- Gareth Ward, ex-membro do Parlamento da Austrália, renunciou ao cargo em 27 de outubro.
- A renúncia ocorreu antes de uma votação que poderia resultar em sua expulsão do parlamento de Nova Gales do Sul.
- Ward foi condenado por agredir sexualmente dois jovens entre 2013 e 2015 e está em custódia aguardando sentença.
- Ele planeja apelar da condenação, que será analisada no próximo mês.
- A saída de Ward do cargo gera a necessidade de uma nova eleição na região que ele representava desde 2011.
Gareth Ward, ex-membro do Parlamento da Austrália, renunciou ao cargo nesta sexta-feira, 27 de outubro, antes de ser expulso, após perder uma batalha legal para evitar a expulsão. Ele foi condenado por agredir sexualmente dois jovens entre 2013 e 2015 e está em custódia aguardando sentença.
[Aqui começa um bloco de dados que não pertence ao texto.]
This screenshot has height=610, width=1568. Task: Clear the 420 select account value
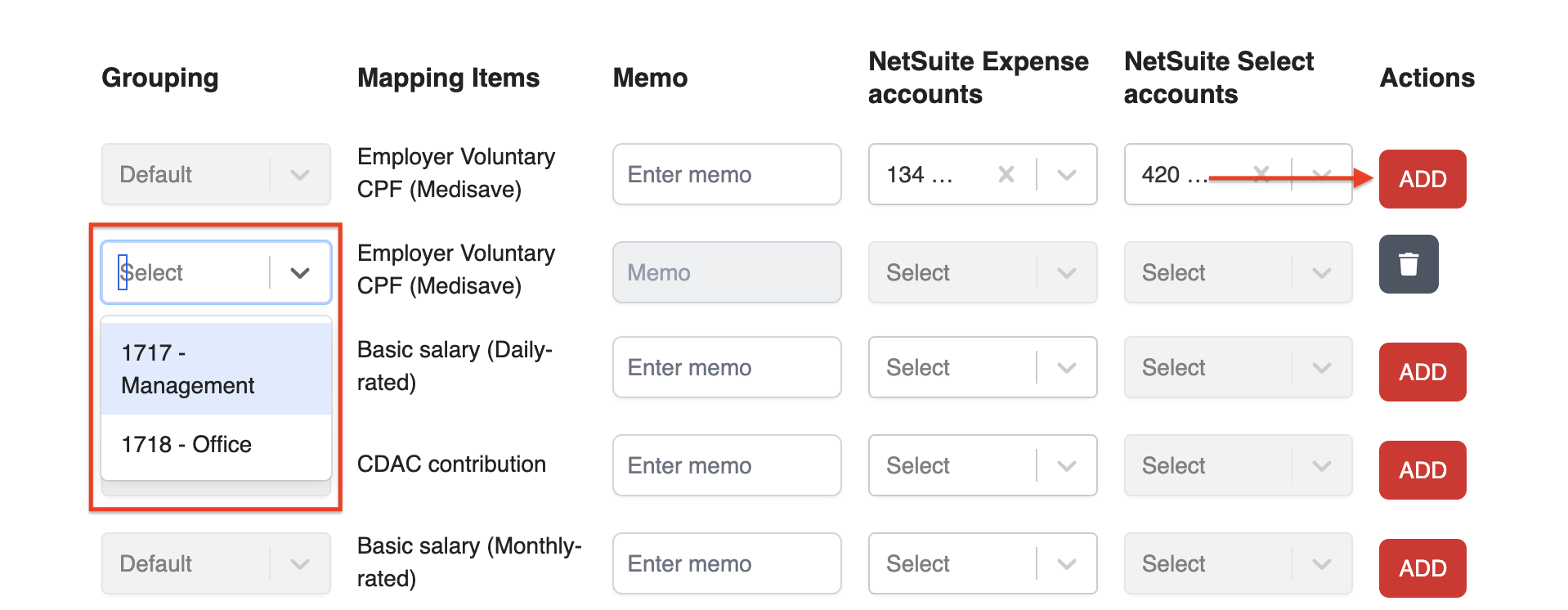tap(1261, 173)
A decisão de Ward de deixar o cargo ocorreu menos de duas horas antes de uma votação que poderia resultar em sua expulsão do parlamento de Nova Gales do Sul. O tribunal havia rejeitado sua argumentação de que a expulsão seria um “afronta” à democracia. Com a renúncia, ele não receberá mais salário e sua saída acarreta uma nova eleição na região que representava desde 2011.
Ward, que já havia deixado o cargo de ministro em 2021 e se desvinculado do Partido Liberal, foi reeleito em 2023 como membro independente. Ele planeja apelar da condenação, que deve ser analisada no próximo mês. A situação de Ward levanta questões sobre a responsabilidade de representantes eleitos e a resposta do sistema político a crimes graves.